> **Aufgabe**
Beantworten Sie die folgenden Fragen anhand des Textauszugs.
(a) Wo landet die schreibende Person nach ihrer Shoppingtour wieder?
(b) Mit welchem Verkehrsmittel soll es als Erstes wohin gehen?
(c) Was befindet sich in Umegadani?

Ich bin froh, als ich nach meiner Shoppingtour wieder im Kikue lande. Hier schmiede ich nun Pläne wie meine verbleibende Zeit in Japan verbringen möchte. Um es kurz zu machen, da ich noch keine Zeit hatte, die restlichen Notizen zu Papier bzw. Computer zur bringen: Als erstes werde ich mit dem Zug zum Ise-Schrein (http://www.isejingu.or.jp/english/) fahren, von dort weiter nach Umegadani, wo der Startpunkt auf meiner Wanderkarte ist. Doch zuvor werde ich noch per Zufall an einem Matsuri, einem traditionellen Schreinfest, in einem kleinen Dörfchen namens Tokida http://maps.google.com/maps?hl=de&rlz=1R2IRFC_deDE341&q=tokida&lr=&oq=&um=1&ie=UTF-8&sa=N&tab=il;%20http://hisaai-hp.hp.infoseek.co.jp/JRCentral/ka/Sg_s_eg.html)

> **Gegebene Daten**
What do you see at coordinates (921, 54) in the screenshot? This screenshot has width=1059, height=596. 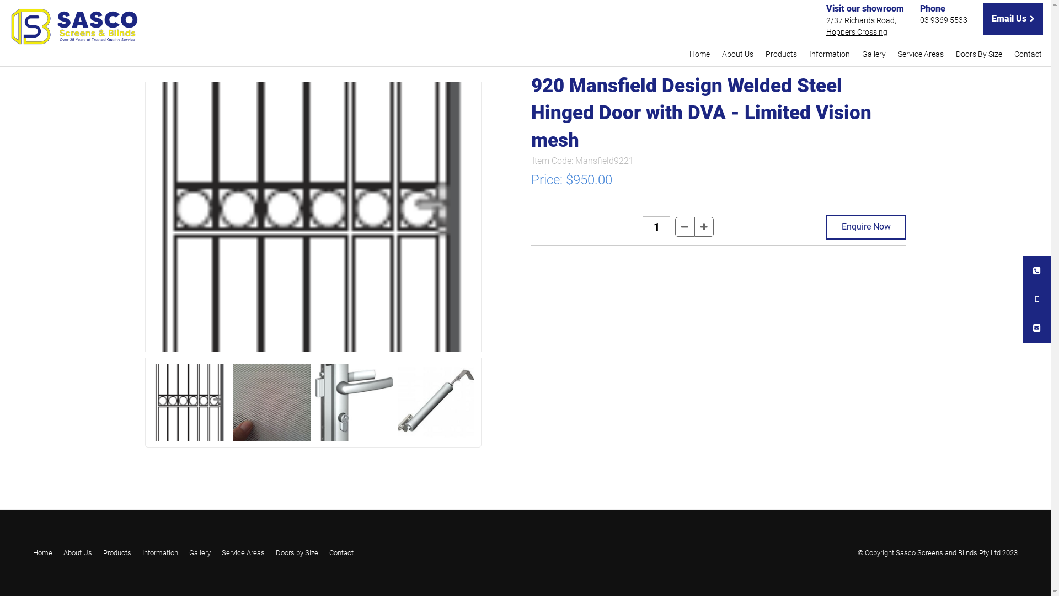 I see `'Service Areas'` at bounding box center [921, 54]. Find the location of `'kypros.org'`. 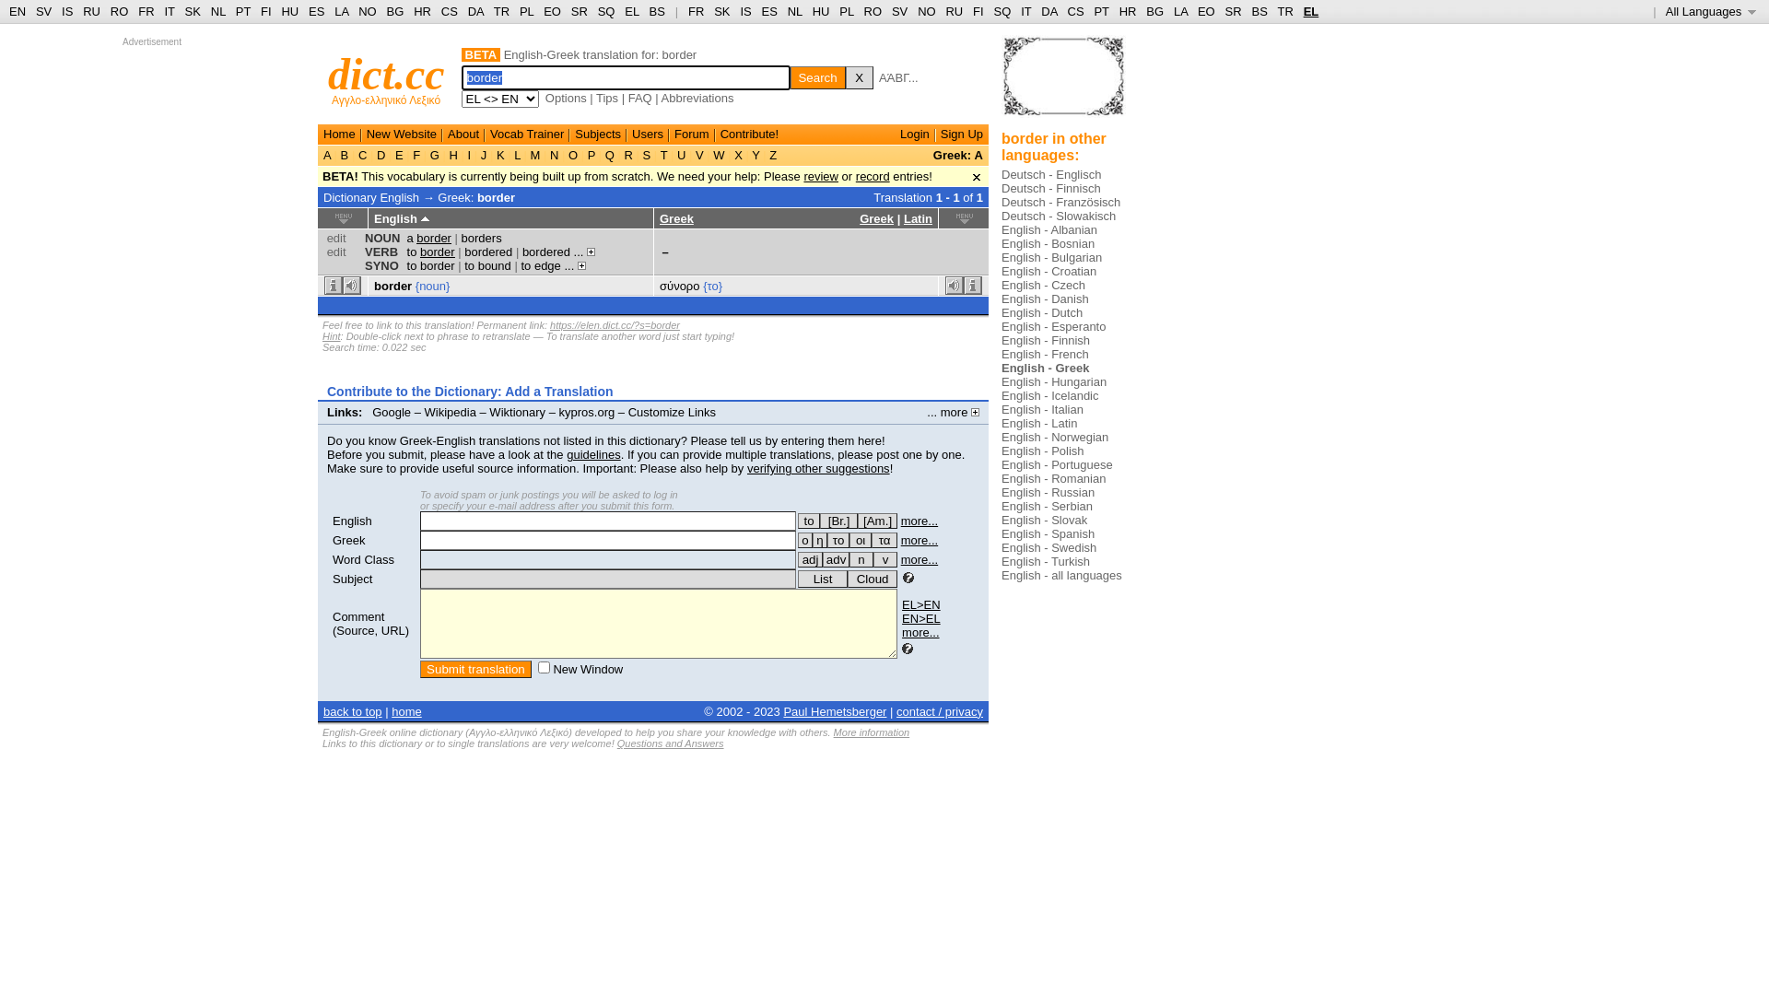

> **Lösung**
(a) Sie landet wieder im Kikue.
(b) Es geht als Erstes mit dem Zug zum Ise-Schrein.
(c) In Umegadani befindet sich der Startpunkt auf der Wanderkarte.